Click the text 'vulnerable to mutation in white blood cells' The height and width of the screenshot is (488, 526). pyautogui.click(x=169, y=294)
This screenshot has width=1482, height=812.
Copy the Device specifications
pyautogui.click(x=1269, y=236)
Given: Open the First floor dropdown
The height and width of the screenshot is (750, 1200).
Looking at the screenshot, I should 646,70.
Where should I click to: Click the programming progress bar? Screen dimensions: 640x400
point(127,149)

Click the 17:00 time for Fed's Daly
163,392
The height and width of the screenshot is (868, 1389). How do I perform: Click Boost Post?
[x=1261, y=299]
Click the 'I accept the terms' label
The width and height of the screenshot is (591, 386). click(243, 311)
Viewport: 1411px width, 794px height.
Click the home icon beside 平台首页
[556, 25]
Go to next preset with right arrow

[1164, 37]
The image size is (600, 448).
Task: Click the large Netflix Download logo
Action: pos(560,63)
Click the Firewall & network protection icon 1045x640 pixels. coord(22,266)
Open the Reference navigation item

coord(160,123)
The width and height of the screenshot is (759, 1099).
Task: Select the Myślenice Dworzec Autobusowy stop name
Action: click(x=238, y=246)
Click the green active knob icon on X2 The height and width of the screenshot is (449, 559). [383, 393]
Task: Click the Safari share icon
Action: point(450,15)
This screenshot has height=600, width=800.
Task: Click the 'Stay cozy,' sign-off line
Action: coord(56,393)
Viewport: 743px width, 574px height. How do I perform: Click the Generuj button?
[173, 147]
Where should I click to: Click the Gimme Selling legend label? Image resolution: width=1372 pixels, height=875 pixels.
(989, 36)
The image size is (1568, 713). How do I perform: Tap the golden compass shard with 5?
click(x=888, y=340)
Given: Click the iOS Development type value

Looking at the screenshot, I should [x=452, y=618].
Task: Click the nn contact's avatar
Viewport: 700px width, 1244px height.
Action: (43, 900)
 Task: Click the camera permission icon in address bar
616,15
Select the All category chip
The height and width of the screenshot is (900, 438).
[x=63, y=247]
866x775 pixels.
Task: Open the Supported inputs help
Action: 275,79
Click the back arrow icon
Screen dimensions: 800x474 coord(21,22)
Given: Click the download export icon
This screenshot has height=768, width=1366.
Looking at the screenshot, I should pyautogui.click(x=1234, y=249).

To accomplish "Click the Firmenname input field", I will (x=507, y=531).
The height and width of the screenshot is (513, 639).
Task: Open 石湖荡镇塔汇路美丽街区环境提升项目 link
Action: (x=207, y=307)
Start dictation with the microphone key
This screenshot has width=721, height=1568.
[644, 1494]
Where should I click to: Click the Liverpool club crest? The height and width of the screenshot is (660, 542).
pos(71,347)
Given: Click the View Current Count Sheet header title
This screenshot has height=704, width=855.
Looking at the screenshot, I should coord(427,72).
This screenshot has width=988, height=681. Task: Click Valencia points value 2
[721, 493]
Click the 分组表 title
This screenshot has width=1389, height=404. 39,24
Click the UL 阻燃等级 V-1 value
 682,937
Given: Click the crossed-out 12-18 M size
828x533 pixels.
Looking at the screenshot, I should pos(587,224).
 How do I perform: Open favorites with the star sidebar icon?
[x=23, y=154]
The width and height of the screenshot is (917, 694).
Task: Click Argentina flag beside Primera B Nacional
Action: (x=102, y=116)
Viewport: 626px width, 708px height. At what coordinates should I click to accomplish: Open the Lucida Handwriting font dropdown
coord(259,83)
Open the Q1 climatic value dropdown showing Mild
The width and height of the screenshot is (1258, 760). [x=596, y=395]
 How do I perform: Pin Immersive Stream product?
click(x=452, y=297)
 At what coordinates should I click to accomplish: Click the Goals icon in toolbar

> WORK REQUIRED
Restate all of the data above. Match it word for word.

> ANSWER TO THE PROBLEM
Click the text 'vulnerable to mutation in white blood cells' The height and width of the screenshot is (488, 526). pyautogui.click(x=169, y=294)
This screenshot has width=1482, height=812.
Copy the Device specifications
pyautogui.click(x=1269, y=236)
Given: Open the First floor dropdown
The height and width of the screenshot is (750, 1200).
Looking at the screenshot, I should 646,70.
Where should I click to: Click the programming progress bar? Screen dimensions: 640x400
point(127,149)

Click the 17:00 time for Fed's Daly
163,392
The height and width of the screenshot is (868, 1389). How do I perform: Click Boost Post?
[x=1261, y=299]
Click the 'I accept the terms' label
The width and height of the screenshot is (591, 386). click(243, 311)
Viewport: 1411px width, 794px height.
Click the home icon beside 平台首页
[556, 25]
Go to next preset with right arrow

[1164, 37]
The image size is (600, 448).
Task: Click the large Netflix Download logo
Action: pos(560,63)
Click the Firewall & network protection icon 1045x640 pixels. coord(22,266)
Open the Reference navigation item

coord(160,123)
The width and height of the screenshot is (759, 1099).
Task: Select the Myślenice Dworzec Autobusowy stop name
Action: click(x=238, y=246)
Click the green active knob icon on X2 The height and width of the screenshot is (449, 559). [383, 393]
Task: Click the Safari share icon
Action: point(450,15)
This screenshot has height=600, width=800.
Task: Click the 'Stay cozy,' sign-off line
Action: coord(56,393)
Viewport: 743px width, 574px height. How do I perform: Click the Generuj button?
[173, 147]
Where should I click to: Click the Gimme Selling legend label? Image resolution: width=1372 pixels, height=875 pixels.
(989, 36)
The image size is (1568, 713). How do I perform: Tap the golden compass shard with 5?
click(x=888, y=340)
Given: Click the iOS Development type value

Looking at the screenshot, I should [x=452, y=618].
Task: Click the nn contact's avatar
Viewport: 700px width, 1244px height.
Action: (43, 900)
 Task: Click the camera permission icon in address bar
616,15
Select the All category chip
The height and width of the screenshot is (900, 438).
[x=63, y=247]
866x775 pixels.
Task: Open the Supported inputs help
Action: 275,79
Click the back arrow icon
Screen dimensions: 800x474 coord(21,22)
Given: Click the download export icon
This screenshot has height=768, width=1366.
Looking at the screenshot, I should pyautogui.click(x=1234, y=249).

To accomplish "Click the Firmenname input field", I will (x=507, y=531).
The height and width of the screenshot is (513, 639).
Task: Open 石湖荡镇塔汇路美丽街区环境提升项目 link
Action: (x=207, y=307)
Start dictation with the microphone key
This screenshot has width=721, height=1568.
[644, 1494]
Where should I click to: Click the Liverpool club crest? The height and width of the screenshot is (660, 542).
pos(71,347)
Given: Click the View Current Count Sheet header title
This screenshot has height=704, width=855.
Looking at the screenshot, I should coord(427,72).
This screenshot has width=988, height=681. Task: Click Valencia points value 2
[721, 493]
Click the 分组表 title
This screenshot has width=1389, height=404. 39,24
Click the UL 阻燃等级 V-1 value
 682,937
Given: Click the crossed-out 12-18 M size
828x533 pixels.
Looking at the screenshot, I should pos(587,224).
 How do I perform: Open favorites with the star sidebar icon?
[x=23, y=154]
The width and height of the screenshot is (917, 694).
Task: Click Argentina flag beside Primera B Nacional
Action: (x=102, y=116)
Viewport: 626px width, 708px height. At what coordinates should I click to accomplish: Open the Lucida Handwriting font dropdown
coord(259,83)
Open the Q1 climatic value dropdown showing Mild
The width and height of the screenshot is (1258, 760). [x=596, y=395]
 How do I perform: Pin Immersive Stream product?
click(x=452, y=297)
 At what coordinates should I click to accomplish: Click the Goals icon in toolbar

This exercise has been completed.